In Tulsa, a two-lane roundabout connects the four-lane streets of East Admiral Place and North Mingo Road about a mile south of the Tulsa International Airport. Those multiple lanes make it, by my estimation, Oklahoma’s largest roundabout. (But it has nothing on roundabouts like this one in Spain.)
Another Tulsa roundabout sometimes moves traffic a little too quickly at East 11th Street and South Elgin Avenue, according to former journalist Spencer Gainey, who moonlights as a DJ. He knows a thing or two about spinning circles.
“The Elgin and 11th Street roundabout has seen some damage from drunk drivers,” Mr. Gainey said, adding that people need better roundabout education. “The turn is tighter than the (Admiral and Mingo) traffic circle and can be confusing.”
In Norman, planners created the city’s first roundabout in 2006 by connecting East Main Street with Carter Avenue and Acres Street, according to Norman City Councilman Stephen Tyler Holman.
“I’m a personal fan of roundabouts,” said Holman, who represents Ward 7 in the south part of Norman. “I believe they are more efficient at moving traffic and are more economical because they don’t require electricity to operate an intersection. So, at blackout or anything, they are still fully functional, and they don’t cost the electricity to operate a traffic signal all day.”
Holman pointed to fuel economy and lower gas emissions “adding up” over time to big savings.
Norman has constructed one additional roundabout within the University North Park development near I-35 and Rock Creek Road, and another roundabout will be constructed within the business park, Holman said. He added that proposals were floated to install roundabouts at multiple intersections along Lindsey Street between I-35 and Berry Road as part of the ongoing Lindsey reconstruction project, but efforts were rebuffed by some community leaders.
“It did open a door for how it might be very appropriate to do roundabouts on Lindsey between Berry (Road) and Jenkins (Avenue),” Holman said. “The biggest creator of congestion on Lindsey is between Berry and Jenkins with all those lights. (Roundabouts) might let traffic continuously flow. That could be something real you see happen, although I don’t know what the timeline would be.”
(Round) About the future
What many new urbanists — that’s literally a thing — would love to see is a continued focus on place-making and smart transportation in Oklahoma’s urban centers.
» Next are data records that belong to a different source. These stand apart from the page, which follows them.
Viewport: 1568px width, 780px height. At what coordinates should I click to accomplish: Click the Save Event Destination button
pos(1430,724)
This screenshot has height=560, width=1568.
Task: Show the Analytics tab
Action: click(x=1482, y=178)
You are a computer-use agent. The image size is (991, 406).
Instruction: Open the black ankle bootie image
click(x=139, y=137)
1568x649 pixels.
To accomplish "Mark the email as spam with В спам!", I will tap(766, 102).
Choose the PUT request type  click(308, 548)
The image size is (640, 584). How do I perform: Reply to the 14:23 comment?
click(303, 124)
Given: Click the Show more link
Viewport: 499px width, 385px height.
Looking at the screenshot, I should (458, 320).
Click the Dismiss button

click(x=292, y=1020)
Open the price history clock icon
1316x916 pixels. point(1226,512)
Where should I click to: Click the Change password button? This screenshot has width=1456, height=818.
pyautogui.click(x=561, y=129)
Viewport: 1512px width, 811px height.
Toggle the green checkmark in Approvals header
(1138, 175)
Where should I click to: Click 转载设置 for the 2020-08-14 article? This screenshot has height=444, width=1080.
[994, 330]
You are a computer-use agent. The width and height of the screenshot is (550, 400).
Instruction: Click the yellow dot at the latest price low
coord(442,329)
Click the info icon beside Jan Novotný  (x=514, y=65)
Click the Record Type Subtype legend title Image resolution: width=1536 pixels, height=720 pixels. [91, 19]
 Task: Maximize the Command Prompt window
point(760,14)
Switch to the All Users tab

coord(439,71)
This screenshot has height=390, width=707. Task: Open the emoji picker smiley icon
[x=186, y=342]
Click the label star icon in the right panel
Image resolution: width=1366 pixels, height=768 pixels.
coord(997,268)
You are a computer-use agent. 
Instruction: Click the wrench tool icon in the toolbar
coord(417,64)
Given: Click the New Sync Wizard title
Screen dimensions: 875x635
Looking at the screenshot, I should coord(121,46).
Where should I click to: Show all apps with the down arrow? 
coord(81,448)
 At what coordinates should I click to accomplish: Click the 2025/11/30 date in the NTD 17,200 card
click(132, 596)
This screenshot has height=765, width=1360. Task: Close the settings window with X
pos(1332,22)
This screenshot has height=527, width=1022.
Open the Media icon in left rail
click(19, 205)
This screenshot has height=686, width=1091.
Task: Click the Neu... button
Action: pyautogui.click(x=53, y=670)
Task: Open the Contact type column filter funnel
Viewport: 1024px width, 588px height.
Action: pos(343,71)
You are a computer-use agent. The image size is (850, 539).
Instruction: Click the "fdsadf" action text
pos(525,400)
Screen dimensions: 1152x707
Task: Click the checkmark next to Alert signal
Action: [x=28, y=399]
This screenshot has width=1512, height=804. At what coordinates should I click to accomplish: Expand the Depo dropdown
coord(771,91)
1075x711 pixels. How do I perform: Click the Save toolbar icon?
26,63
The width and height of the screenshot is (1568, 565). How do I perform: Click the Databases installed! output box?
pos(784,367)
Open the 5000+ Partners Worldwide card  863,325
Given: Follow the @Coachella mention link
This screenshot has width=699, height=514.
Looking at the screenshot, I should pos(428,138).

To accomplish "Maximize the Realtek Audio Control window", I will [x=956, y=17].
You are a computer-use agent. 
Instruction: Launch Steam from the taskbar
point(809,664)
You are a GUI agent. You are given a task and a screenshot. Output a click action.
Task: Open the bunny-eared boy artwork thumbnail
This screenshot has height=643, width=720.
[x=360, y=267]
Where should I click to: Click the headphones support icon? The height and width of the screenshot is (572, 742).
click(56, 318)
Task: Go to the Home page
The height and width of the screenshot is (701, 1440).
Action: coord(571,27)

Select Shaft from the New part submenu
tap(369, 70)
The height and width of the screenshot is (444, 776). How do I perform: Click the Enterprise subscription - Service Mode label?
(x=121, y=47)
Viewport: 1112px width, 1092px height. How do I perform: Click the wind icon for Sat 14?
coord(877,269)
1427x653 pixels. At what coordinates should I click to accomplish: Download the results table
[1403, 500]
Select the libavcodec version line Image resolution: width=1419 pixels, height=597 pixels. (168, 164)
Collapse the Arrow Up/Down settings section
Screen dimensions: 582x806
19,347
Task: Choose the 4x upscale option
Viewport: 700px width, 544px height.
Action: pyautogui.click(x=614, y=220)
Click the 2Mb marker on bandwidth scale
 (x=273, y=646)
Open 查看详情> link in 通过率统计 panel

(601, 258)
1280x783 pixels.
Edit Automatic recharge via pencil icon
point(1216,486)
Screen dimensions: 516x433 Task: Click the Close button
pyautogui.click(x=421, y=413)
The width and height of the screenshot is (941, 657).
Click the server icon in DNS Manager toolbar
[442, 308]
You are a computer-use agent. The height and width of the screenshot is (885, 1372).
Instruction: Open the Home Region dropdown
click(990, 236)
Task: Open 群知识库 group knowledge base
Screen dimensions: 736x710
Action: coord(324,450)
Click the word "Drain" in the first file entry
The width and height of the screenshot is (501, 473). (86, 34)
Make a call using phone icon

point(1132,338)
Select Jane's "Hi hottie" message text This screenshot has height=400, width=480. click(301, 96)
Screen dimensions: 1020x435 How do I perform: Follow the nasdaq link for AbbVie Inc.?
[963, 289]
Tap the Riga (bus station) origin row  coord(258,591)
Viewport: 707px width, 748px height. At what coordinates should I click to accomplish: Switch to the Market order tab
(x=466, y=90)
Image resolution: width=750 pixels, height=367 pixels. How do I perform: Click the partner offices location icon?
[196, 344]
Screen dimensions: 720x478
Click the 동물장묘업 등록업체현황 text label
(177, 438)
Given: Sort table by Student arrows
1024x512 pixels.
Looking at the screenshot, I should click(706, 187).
A proposal for the new Crosstown Boulevard off of I-40 in downtown Oklahoma City to include a roundabout was not selected by planners, but other projects could support traffic circles in the future.
The ballyhooed Wheeler District in south Oklahoma City is one example of the development game shifting slightly away from suburban sprawl, though I don’t claim to know of their street plans. Meanwhile, the Urban Land Institute of Oklahoma has recently spurred discussions about how to make the six-lane Classen Boulevard more inclusive of pedestrians and bike traffic.
Will roundabout potential be studied for the awkward intersections where Classen and Western Avenue meet Northwest 18th Street and Northwest 13th Street? If you feel strongly one way or another, don’t forget to involve yourself in the public conversation.